The best slope is the one out of an array of slopes than yielded the minimum RSS value out of an array of RSS values. Python tip: notice that we started with rss_list to make it easy to .append() but then later converted tonumpy.array() to gain access to all the numpy methods.

Least-Squares with numpy

The formulae below are the result of working through the calculus. Here, we'll trust that the calculus correct, and implement these formulae in code using numpy.



In [37]:
x = df_xy['X'].values
y = df_xy['Y'].values
In [38]:
# prepare the means and deviations of the two variables
x_mean = np.mean(x)
y_mean = np.mean(y)
x_dev = x - x_mean
y_dev = y - y_mean

# Complete least-squares formulae to find the optimal a0, a1
a1 = np.sum(x_dev * y_dev) / np.sum( np.square(x_dev) )
a0 = y_mean - (a1 * x_mean)

# Use the those optimal model parameters a0, a1 to build a model
y_model = model(np.array(x), a0, a1)

# plot to verify that the resulting y_model best fits the data y
fig, rss = compute_rss_and_plot_fit(a0, a1)

Notice that the optimal slope a1, according to least-squares, is a ratio of the covariance to the variance. Also, note that the values of the parameters obtained here are NOT exactly the ones used to generate the pre-loaded data (a1=$25$ and a0=$150$), but they are close to those. Least-squares does not guarantee zero error; there is no perfect solution, but in this case, least-squares is the best we can do.

Optimization with Scipy

It is possible to write a numpy implementation of the analytic solution to find the minimal RSS value. But for more complex models, finding analytic formulae is not possible, and so we turn to other methods.

Here we will use scipy.optimize to employ a more general approach to solve the same optimization problem.

In so doing, we will see additional return values from the method that tell answer us "how good is best". Here we will use the same measured data and parameters as seen in the last exercise for ease of comparison of the new scipy approach.

In [39]:
from scipy import optimize

# Define a model function needed as input to scipy
def model_func(x, a0, a1):
    return a0 + (a1*x)

# Load the measured data you want to model
x_data, y_data  = load_data()

# call curve_fit, passing in the model function and data; then unpack the results
param_opt, param_cov = optimize.curve_fit(model_func, x_data, y_data)
a0 = param_opt[0]  # a0 is the intercept in y = a0 + a1*x
a1 = param_opt[1]  # a1 is the slope     in y = a0 + a1*x

# test that these parameters result in a model that fits the data
fig, rss = compute_rss_and_plot_fit(a0, a1)

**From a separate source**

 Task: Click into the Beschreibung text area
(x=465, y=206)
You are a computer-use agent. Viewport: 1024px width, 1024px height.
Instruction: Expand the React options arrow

Notice that we passed the function object itself, model_func into curve_fit, rather than passing in the model data. The model function object was the input, because the optimization wants to know what form in general it's solve for; had we passed in a model_func with more terms like an a2*x**2 term, we would have seen different results for the parameters output.

Least-Squares with statsmodels

Several python libraries provide convenient abstracted interfaces so that you need not always be so explicit in handling the machinery of optimization of the model.

As an example, in this exercise, we will use the statsmodels library in a more high-level, generalized work-flow for building a model using least-squares optimization (minimization of RSS).

In [40]:
x_data, y_data = load_data()
df = pd.DataFrame(dict(x_column=x_data, y_column=y_data))

# Pass data and `formula` into ols(), use and `.fit()` the model to the data
model_fit = ols(formula="y_column ~ x_column", data=df).fit()

# Use .predict(df) to get y_model values, then over-plot y_data with y_model
y_model = model_fit.predict(df)

# Extract the a0, a1 values from model_fit.params
a0 = model_fit.params['Intercept']
a1 = model_fit.params['x_column']

# Visually verify that these parameters a0, a1 give the minimum RSS
fig, rss = compute_rss_and_plot_fit(a0, a1)

Note that the params container always uses 'Intercept' for the a0 key, but all higher order terms will have keys that match the column name from the pandas DataFrame that we passed into ols().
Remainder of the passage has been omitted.